'NodeJS Optimizing Store Very Large Objects on Disk

Happy Friday :)

I'm working on storing very large arrays of objects (hundreds of thousands) to disk using NodeJS. It's working great on my insanely fast laptop, however, performance on slower devices is a primary consideration and I thought I'd let you guys take a stab at it to see if I'm missing something obvious or overlooking a better way.

Our ultimate goal is to be able to compare currentArray with previousArray so we need current and previous but only want to load the data as needed to keep ram usage down as much as possible when the app is idle.

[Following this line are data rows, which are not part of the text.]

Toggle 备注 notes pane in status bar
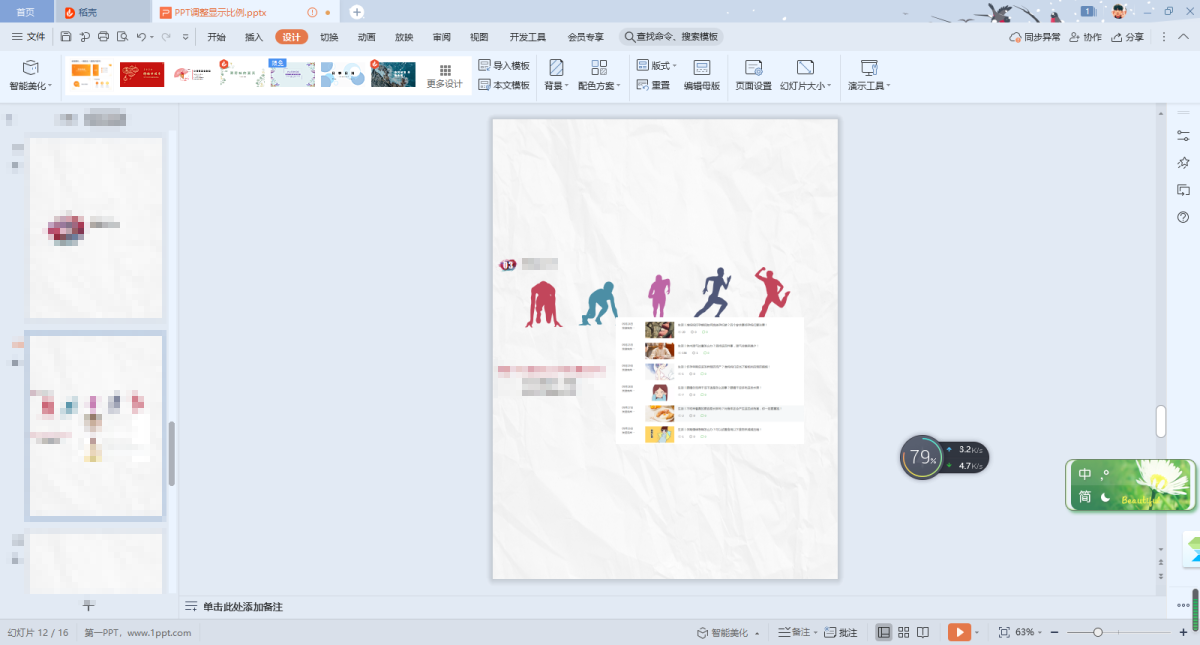This screenshot has height=645, width=1200. click(794, 632)
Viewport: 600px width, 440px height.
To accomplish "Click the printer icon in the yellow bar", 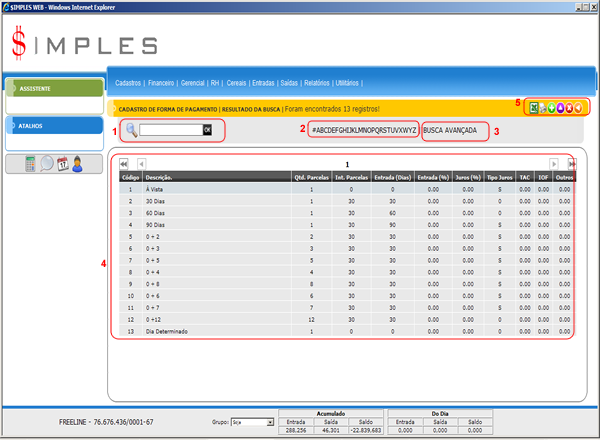I will coord(544,107).
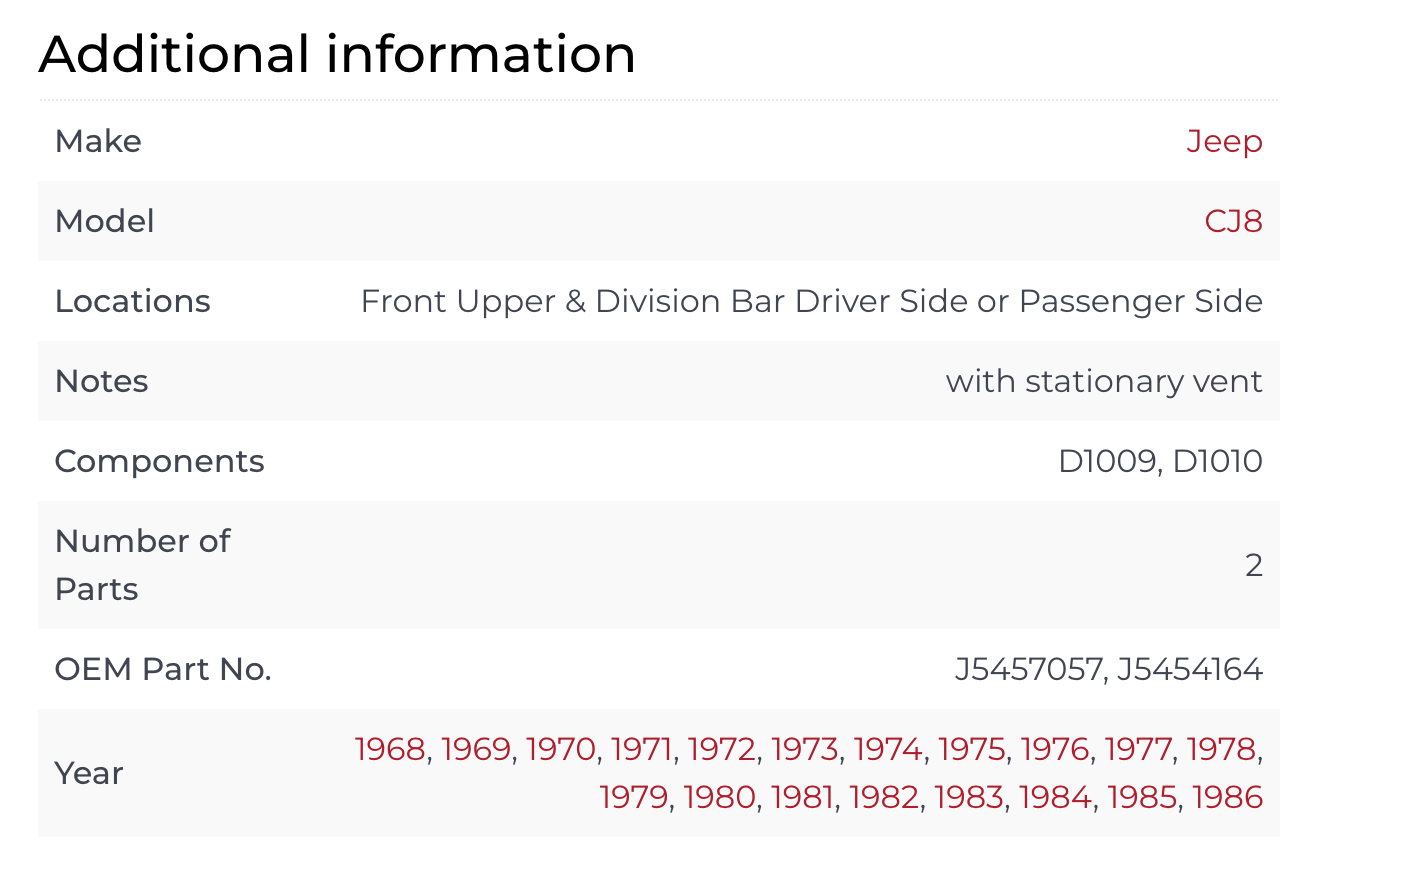Click the CJ8 model link
The image size is (1404, 880).
pyautogui.click(x=1233, y=221)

We have to use NodeJS and can't use any local database, has to be stored as a regular file.

Here's what I've come up with, using Zlib:

let currentArray = [...]
let previousArray = []

if(fs.existsSync('last.db')) {
  previousArray = JSON.parse(zlib.gunzipSync(fs.readFileSync('last.db')).toString('utf-8'))
}

fs.writeFileSync('last.db', zlib.gzipSync(JSON.stringify(currentArray)))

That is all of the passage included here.